Relying on the Actors

         While watching Elia Kazan's 1951 film, A Streetcar Named Desire, based on Tennessee Williams' 1947 play, I felt that the actors and actresses were so comfortable in their settings. They all played their parts as if they knew the people really well that they were playing. I know that is what actors and actresses are supposed to do regularly, but it was put into perspective after watching the autobiography of Elia Kazan, A Director's Journey.

         Kazan is different from a lot of other directors in that he let the players bring their respective character out for themselves. Not to say that he did not try to help them pull out the true colors of a character, but he allowed the actors and actresses to perform mainly on their own. Kazan just figured they were right for the part and had faith that each actor/actress would accomplish the character in his/her own time. I believe that made his movies and life story stand out from other directors.

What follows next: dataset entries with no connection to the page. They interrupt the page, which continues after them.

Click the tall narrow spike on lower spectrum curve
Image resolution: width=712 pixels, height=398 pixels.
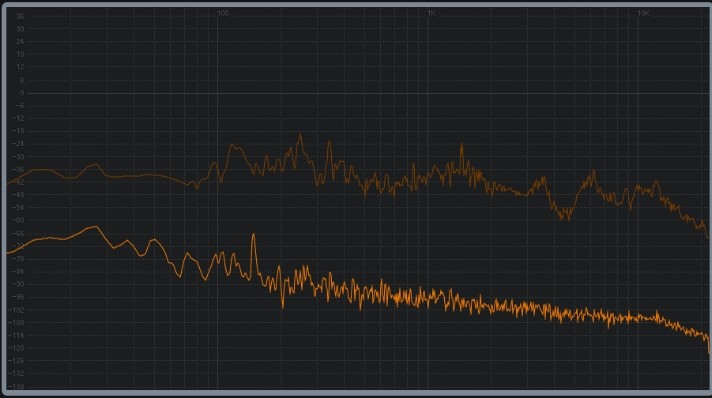[x=253, y=235]
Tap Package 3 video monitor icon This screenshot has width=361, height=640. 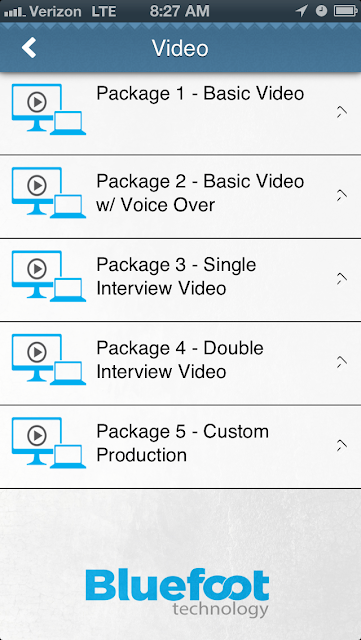click(x=49, y=276)
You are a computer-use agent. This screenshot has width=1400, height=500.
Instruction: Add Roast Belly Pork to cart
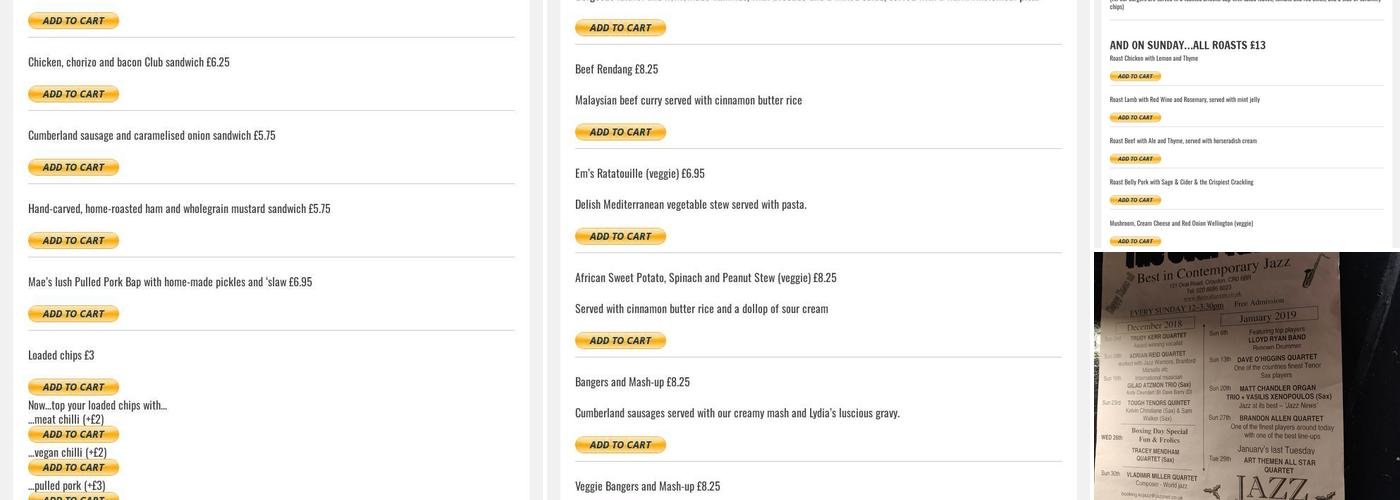tap(1135, 200)
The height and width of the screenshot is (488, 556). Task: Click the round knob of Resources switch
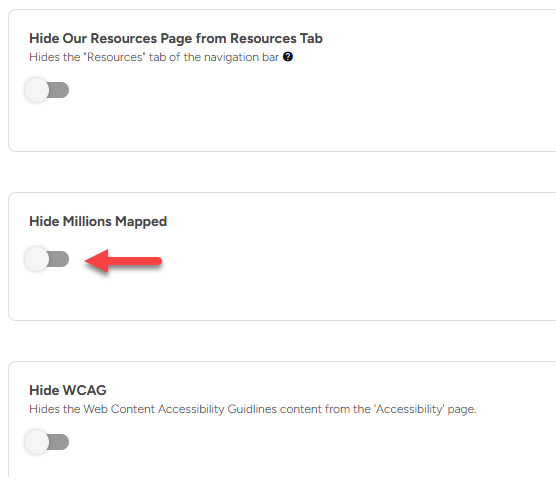click(37, 90)
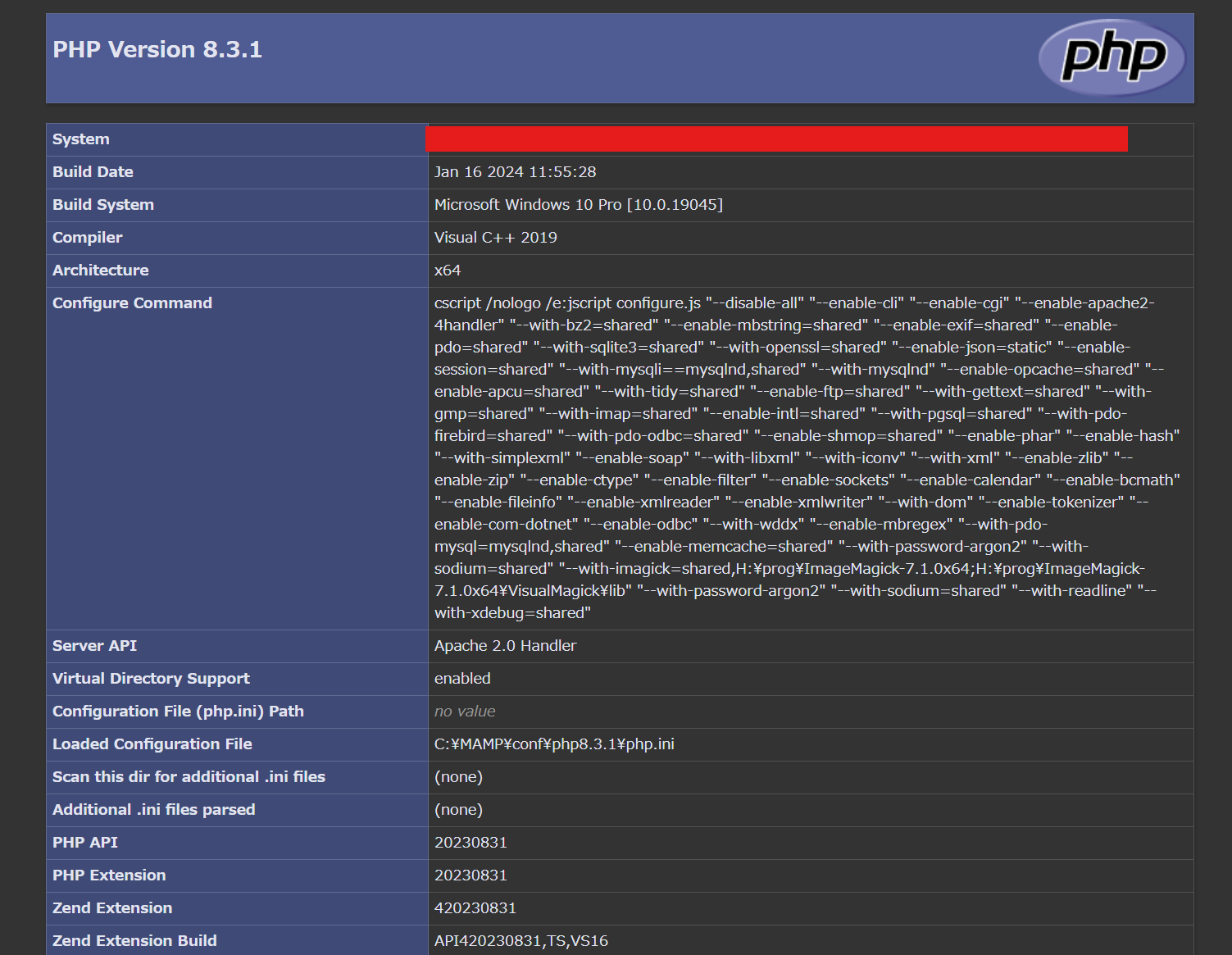The image size is (1232, 955).
Task: Click the Architecture x64 value
Action: pos(448,270)
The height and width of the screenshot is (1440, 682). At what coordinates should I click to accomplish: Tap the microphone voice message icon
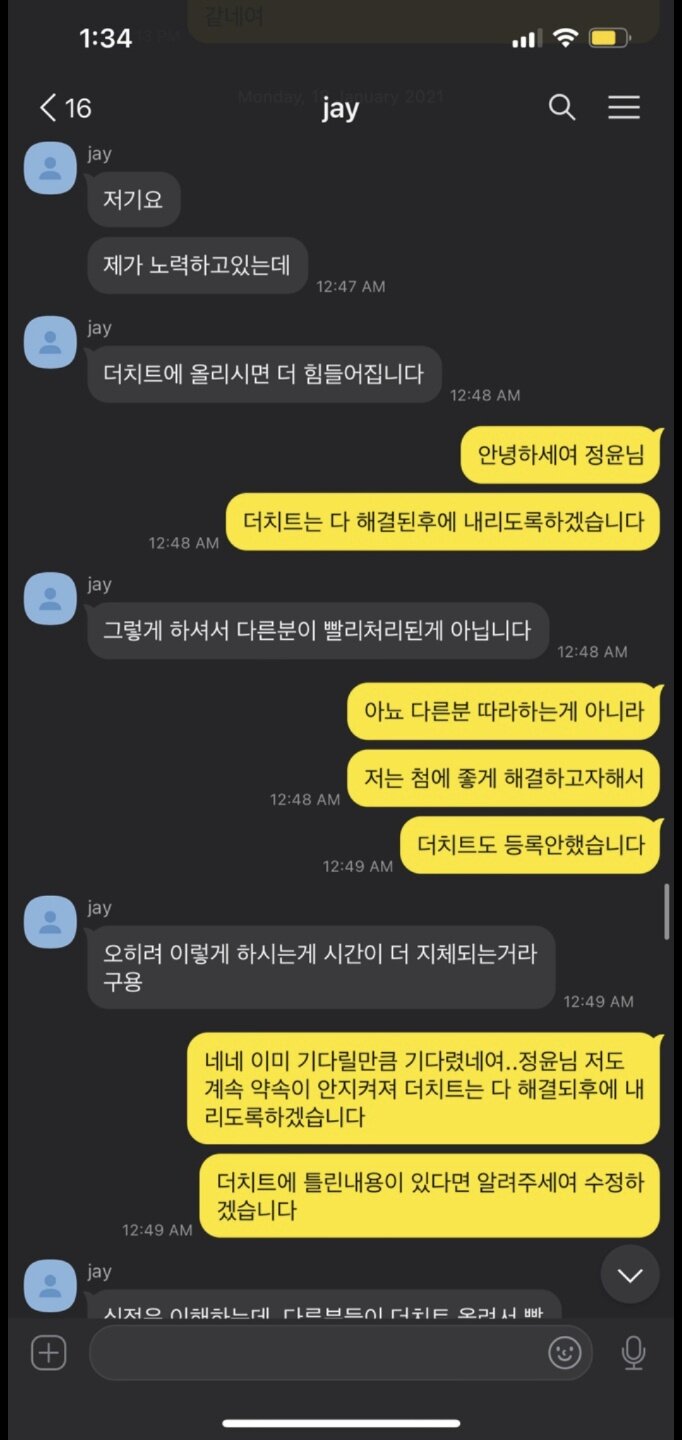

         The players in the movie A Streetcar Named Desire, for example Marlon Brando as Stanley, Kim Hunter as Stella, Vivien Leigh as Blanche, and Karl Malden as Mitch, really did an exceptional job of pulling their characters out. It is safe to say, in my opinion, that Kazan did a great job of casting and letting the actors find their own characters. If Kazan had tried to have more power over the development of the characters the movie might not have been the sensation that it was.

         I have learned that directors really are the glue behind a movie. They pull it together, hold it together, and add in the missing pieces to make a movie everything that it is. There are so many more aspects such as scenery, costumes, music, and cinematography; but I believe the director plays a big part. Kazan is brilliant to have cast based on what the actors and actresses could bring to plate instead of what he could make them bring.